BEGIN INPUT DATA

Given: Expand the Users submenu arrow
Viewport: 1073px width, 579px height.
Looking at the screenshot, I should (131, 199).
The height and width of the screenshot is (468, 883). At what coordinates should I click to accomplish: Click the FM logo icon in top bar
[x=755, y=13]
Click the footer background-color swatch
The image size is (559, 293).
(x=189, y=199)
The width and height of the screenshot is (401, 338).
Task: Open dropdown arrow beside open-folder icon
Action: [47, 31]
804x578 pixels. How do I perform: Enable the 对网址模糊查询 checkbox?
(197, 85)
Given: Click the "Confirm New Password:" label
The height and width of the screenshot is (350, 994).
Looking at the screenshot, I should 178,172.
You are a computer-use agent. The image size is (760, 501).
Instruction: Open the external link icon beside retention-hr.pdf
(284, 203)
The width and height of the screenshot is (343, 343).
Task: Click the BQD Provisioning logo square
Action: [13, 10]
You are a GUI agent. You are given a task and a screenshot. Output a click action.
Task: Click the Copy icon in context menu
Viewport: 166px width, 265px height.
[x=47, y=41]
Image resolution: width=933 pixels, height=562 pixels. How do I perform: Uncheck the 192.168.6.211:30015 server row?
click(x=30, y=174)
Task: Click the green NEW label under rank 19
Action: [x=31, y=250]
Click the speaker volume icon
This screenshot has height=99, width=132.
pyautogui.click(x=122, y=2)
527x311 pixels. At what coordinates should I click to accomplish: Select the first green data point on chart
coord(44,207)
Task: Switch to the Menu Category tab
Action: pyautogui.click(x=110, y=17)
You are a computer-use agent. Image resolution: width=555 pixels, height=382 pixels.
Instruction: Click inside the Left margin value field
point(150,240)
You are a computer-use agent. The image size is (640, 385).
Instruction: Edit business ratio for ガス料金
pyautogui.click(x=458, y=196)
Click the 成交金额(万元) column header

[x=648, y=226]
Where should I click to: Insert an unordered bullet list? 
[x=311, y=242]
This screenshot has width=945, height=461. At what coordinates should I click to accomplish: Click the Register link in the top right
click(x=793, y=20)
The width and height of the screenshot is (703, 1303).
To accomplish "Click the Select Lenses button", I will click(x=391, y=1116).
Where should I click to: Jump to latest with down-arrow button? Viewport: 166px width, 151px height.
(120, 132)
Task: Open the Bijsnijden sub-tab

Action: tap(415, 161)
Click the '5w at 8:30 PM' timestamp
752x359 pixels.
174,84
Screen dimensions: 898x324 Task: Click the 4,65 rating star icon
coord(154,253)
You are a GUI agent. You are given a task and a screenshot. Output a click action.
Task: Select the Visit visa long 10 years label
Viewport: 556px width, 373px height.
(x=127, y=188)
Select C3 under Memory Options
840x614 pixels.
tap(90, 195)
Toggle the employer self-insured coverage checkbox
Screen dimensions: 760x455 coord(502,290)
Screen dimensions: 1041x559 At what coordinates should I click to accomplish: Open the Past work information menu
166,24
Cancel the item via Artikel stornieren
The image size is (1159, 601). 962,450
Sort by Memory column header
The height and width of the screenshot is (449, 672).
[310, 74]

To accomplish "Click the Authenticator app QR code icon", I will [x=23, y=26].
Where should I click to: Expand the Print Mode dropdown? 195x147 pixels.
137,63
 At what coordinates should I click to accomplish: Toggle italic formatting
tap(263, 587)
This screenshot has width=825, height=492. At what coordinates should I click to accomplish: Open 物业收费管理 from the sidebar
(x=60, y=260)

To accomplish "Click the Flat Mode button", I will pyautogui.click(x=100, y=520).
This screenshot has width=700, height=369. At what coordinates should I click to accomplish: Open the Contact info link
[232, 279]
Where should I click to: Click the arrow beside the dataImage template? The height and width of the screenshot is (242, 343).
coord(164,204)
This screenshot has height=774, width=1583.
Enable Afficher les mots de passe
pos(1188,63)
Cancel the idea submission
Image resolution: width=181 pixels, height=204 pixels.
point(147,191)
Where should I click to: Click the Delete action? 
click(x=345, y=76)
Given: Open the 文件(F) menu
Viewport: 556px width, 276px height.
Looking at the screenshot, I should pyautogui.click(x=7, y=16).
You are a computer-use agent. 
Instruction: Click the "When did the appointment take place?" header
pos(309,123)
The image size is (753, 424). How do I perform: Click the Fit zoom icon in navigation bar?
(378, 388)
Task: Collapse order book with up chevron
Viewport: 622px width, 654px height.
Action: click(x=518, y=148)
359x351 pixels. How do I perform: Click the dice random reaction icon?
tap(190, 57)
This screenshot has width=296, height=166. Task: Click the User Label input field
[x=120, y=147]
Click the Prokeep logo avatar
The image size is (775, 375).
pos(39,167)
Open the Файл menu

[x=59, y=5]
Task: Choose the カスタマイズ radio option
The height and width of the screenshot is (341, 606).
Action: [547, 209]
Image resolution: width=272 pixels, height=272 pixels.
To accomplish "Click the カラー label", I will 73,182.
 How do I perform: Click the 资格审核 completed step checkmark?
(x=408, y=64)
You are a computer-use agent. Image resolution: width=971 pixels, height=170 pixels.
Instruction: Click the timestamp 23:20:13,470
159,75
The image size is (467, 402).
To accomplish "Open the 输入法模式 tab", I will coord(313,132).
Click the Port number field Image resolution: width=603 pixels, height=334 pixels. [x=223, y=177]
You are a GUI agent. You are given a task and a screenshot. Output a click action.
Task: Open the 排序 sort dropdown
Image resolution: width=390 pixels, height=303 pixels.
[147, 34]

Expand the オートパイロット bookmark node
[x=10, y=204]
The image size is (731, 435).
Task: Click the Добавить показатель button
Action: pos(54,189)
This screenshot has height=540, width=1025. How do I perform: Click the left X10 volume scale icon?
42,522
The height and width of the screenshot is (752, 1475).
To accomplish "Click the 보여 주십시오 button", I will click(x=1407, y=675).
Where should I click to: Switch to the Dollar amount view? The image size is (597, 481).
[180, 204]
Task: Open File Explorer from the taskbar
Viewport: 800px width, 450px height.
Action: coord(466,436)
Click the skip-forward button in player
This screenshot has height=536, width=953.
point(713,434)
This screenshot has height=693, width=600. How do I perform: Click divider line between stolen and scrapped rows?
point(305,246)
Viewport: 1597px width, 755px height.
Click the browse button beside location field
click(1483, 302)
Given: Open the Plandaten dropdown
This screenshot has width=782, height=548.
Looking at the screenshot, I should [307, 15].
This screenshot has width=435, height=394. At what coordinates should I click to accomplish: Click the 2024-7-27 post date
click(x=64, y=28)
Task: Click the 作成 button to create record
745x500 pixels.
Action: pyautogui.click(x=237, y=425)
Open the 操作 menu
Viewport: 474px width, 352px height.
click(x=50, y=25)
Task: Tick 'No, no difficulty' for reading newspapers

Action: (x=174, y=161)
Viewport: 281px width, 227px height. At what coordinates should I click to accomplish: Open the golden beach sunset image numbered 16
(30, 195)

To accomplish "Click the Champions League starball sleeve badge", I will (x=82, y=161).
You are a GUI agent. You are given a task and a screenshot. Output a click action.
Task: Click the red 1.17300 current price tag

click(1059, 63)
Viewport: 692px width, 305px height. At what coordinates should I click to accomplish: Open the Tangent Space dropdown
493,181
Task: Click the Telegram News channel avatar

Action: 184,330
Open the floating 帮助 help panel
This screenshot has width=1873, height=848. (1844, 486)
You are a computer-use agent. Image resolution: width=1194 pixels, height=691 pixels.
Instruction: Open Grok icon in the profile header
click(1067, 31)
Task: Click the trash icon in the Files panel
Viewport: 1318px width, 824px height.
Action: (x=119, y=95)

END INPUT DATA

» INSTRUCTIONS TO FOLLOW: In full and without changes, give the data above once more.

» TASK RESULT:
Given: Expand the Users submenu arrow
Viewport: 1073px width, 579px height.
Looking at the screenshot, I should (131, 199).
The height and width of the screenshot is (468, 883). At what coordinates should I click to accomplish: Click the FM logo icon in top bar
[x=755, y=13]
Click the footer background-color swatch
The image size is (559, 293).
(x=189, y=199)
The width and height of the screenshot is (401, 338).
Task: Open dropdown arrow beside open-folder icon
Action: [47, 31]
804x578 pixels. How do I perform: Enable the 对网址模糊查询 checkbox?
(197, 85)
Given: Click the "Confirm New Password:" label
The height and width of the screenshot is (350, 994).
Looking at the screenshot, I should 178,172.
You are a computer-use agent. The image size is (760, 501).
Instruction: Open the external link icon beside retention-hr.pdf
(284, 203)
The width and height of the screenshot is (343, 343).
Task: Click the BQD Provisioning logo square
Action: [13, 10]
You are a GUI agent. You are given a task and a screenshot. Output a click action.
Task: Click the Copy icon in context menu
Viewport: 166px width, 265px height.
[x=47, y=41]
Image resolution: width=933 pixels, height=562 pixels. How do I perform: Uncheck the 192.168.6.211:30015 server row?
click(x=30, y=174)
Task: Click the green NEW label under rank 19
Action: [x=31, y=250]
Click the speaker volume icon
This screenshot has height=99, width=132.
pyautogui.click(x=122, y=2)
527x311 pixels. At what coordinates should I click to accomplish: Select the first green data point on chart
coord(44,207)
Task: Switch to the Menu Category tab
Action: pyautogui.click(x=110, y=17)
You are a computer-use agent. Image resolution: width=555 pixels, height=382 pixels.
Instruction: Click inside the Left margin value field
point(150,240)
You are a computer-use agent. The image size is (640, 385).
Instruction: Edit business ratio for ガス料金
pyautogui.click(x=458, y=196)
Click the 成交金额(万元) column header

[x=648, y=226]
Where should I click to: Insert an unordered bullet list? 
[x=311, y=242]
This screenshot has width=945, height=461. At what coordinates should I click to accomplish: Click the Register link in the top right
click(x=793, y=20)
The width and height of the screenshot is (703, 1303).
To accomplish "Click the Select Lenses button", I will click(x=391, y=1116).
Where should I click to: Jump to latest with down-arrow button? Viewport: 166px width, 151px height.
(120, 132)
Task: Open the Bijsnijden sub-tab

Action: tap(415, 161)
Click the '5w at 8:30 PM' timestamp
752x359 pixels.
174,84
Screen dimensions: 898x324 Task: Click the 4,65 rating star icon
coord(154,253)
You are a GUI agent. You are given a task and a screenshot. Output a click action.
Task: Select the Visit visa long 10 years label
Viewport: 556px width, 373px height.
(x=127, y=188)
Select C3 under Memory Options
840x614 pixels.
tap(90, 195)
Toggle the employer self-insured coverage checkbox
Screen dimensions: 760x455 coord(502,290)
Screen dimensions: 1041x559 At what coordinates should I click to accomplish: Open the Past work information menu
166,24
Cancel the item via Artikel stornieren
The image size is (1159, 601). 962,450
Sort by Memory column header
The height and width of the screenshot is (449, 672).
[310, 74]

To accomplish "Click the Authenticator app QR code icon", I will [x=23, y=26].
Where should I click to: Expand the Print Mode dropdown? 195x147 pixels.
137,63
 At what coordinates should I click to accomplish: Toggle italic formatting
tap(263, 587)
This screenshot has width=825, height=492. At what coordinates should I click to accomplish: Open 物业收费管理 from the sidebar
(x=60, y=260)

To accomplish "Click the Flat Mode button", I will pyautogui.click(x=100, y=520).
This screenshot has width=700, height=369. At what coordinates should I click to accomplish: Open the Contact info link
[232, 279]
Where should I click to: Click the arrow beside the dataImage template? The height and width of the screenshot is (242, 343).
coord(164,204)
This screenshot has height=774, width=1583.
Enable Afficher les mots de passe
pos(1188,63)
Cancel the idea submission
Image resolution: width=181 pixels, height=204 pixels.
point(147,191)
Where should I click to: Click the Delete action? 
click(x=345, y=76)
Given: Open the 文件(F) menu
Viewport: 556px width, 276px height.
Looking at the screenshot, I should pyautogui.click(x=7, y=16).
You are a computer-use agent. 
Instruction: Click the "When did the appointment take place?" header
pos(309,123)
The image size is (753, 424). How do I perform: Click the Fit zoom icon in navigation bar?
(378, 388)
Task: Collapse order book with up chevron
Viewport: 622px width, 654px height.
Action: click(x=518, y=148)
359x351 pixels. How do I perform: Click the dice random reaction icon?
tap(190, 57)
This screenshot has width=296, height=166. Task: Click the User Label input field
[x=120, y=147]
Click the Prokeep logo avatar
The image size is (775, 375).
pos(39,167)
Open the Файл menu

[x=59, y=5]
Task: Choose the カスタマイズ radio option
The height and width of the screenshot is (341, 606).
Action: [547, 209]
Image resolution: width=272 pixels, height=272 pixels.
To accomplish "Click the カラー label", I will 73,182.
 How do I perform: Click the 资格审核 completed step checkmark?
(x=408, y=64)
You are a computer-use agent. Image resolution: width=971 pixels, height=170 pixels.
Instruction: Click the timestamp 23:20:13,470
159,75
The image size is (467, 402).
To accomplish "Open the 输入法模式 tab", I will coord(313,132).
Click the Port number field Image resolution: width=603 pixels, height=334 pixels. [x=223, y=177]
You are a GUI agent. You are given a task and a screenshot. Output a click action.
Task: Open the 排序 sort dropdown
Image resolution: width=390 pixels, height=303 pixels.
[147, 34]

Expand the オートパイロット bookmark node
[x=10, y=204]
The image size is (731, 435).
Task: Click the Добавить показатель button
Action: pos(54,189)
This screenshot has height=540, width=1025. How do I perform: Click the left X10 volume scale icon?
42,522
The height and width of the screenshot is (752, 1475).
To accomplish "Click the 보여 주십시오 button", I will click(x=1407, y=675).
Where should I click to: Switch to the Dollar amount view? The image size is (597, 481).
[180, 204]
Task: Open File Explorer from the taskbar
Viewport: 800px width, 450px height.
Action: coord(466,436)
Click the skip-forward button in player
This screenshot has height=536, width=953.
point(713,434)
This screenshot has height=693, width=600. How do I perform: Click divider line between stolen and scrapped rows?
point(305,246)
Viewport: 1597px width, 755px height.
Click the browse button beside location field
click(1483, 302)
Given: Open the Plandaten dropdown
This screenshot has width=782, height=548.
Looking at the screenshot, I should [307, 15].
This screenshot has width=435, height=394. At what coordinates should I click to accomplish: Click the 2024-7-27 post date
click(x=64, y=28)
Task: Click the 作成 button to create record
745x500 pixels.
Action: pyautogui.click(x=237, y=425)
Open the 操作 menu
Viewport: 474px width, 352px height.
click(x=50, y=25)
Task: Tick 'No, no difficulty' for reading newspapers

Action: (x=174, y=161)
Viewport: 281px width, 227px height. At what coordinates should I click to accomplish: Open the golden beach sunset image numbered 16
(30, 195)

To accomplish "Click the Champions League starball sleeve badge", I will (x=82, y=161).
You are a GUI agent. You are given a task and a screenshot. Output a click action.
Task: Click the red 1.17300 current price tag

click(1059, 63)
Viewport: 692px width, 305px height. At what coordinates should I click to accomplish: Open the Tangent Space dropdown
493,181
Task: Click the Telegram News channel avatar

Action: 184,330
Open the floating 帮助 help panel
This screenshot has width=1873, height=848. (1844, 486)
You are a computer-use agent. Image resolution: width=1194 pixels, height=691 pixels.
Instruction: Open Grok icon in the profile header
click(1067, 31)
Task: Click the trash icon in the Files panel
Viewport: 1318px width, 824px height.
Action: (x=119, y=95)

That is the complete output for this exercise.